▶ **Stated exercise**: Turn the paragraph in the sleepover comment thread that begins "Don't give in to pressure" into a short list that keeps its main points.

▶ **Page extract**:
(begin)

Mack Hall, HSG said...

Just so. Happily, the daughter-person and a close circle of Catholic girls - and their Catholic parents - bonded wonderfully through high school. All of them grew up to be successful young professionals and faithful Catholics.

Ma Tucker said...

Ask them if they would trust you with their bank account details and pin numbers. :-)

Lynda said...

Don't give in to pressure. Sleepovers are generally not good idea. You and your wife are responsible for your child's welfare - moral, intellectual, physical and spiritual.

Pat said...

If you don't allow your teenage children to learn normal socialization skills, they will run amok when they get to college.

Netmilsmom said...

Pat, why are sleepovers "Normal Socialization Skills"?
How often do you "Sleep over" your friend's house? Maybe a lot, but in my neck of the woods, we leave at a decent hour or stay in a hotel if it's not family.

Lynda said...

Such irrational lies have been well-ingrained in those who allow themselves to be inundated by an immoral and erroneous view of life.

(end)

▶ **Source material**:

(begin)

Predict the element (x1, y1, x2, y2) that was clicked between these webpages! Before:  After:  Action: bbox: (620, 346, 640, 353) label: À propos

(end)

▶ **Solved problem**:
- Don't give in to pressure.
- Sleepovers are usually a bad idea.
- You and your wife are responsible for your child's moral, intellectual, physical and spiritual welfare.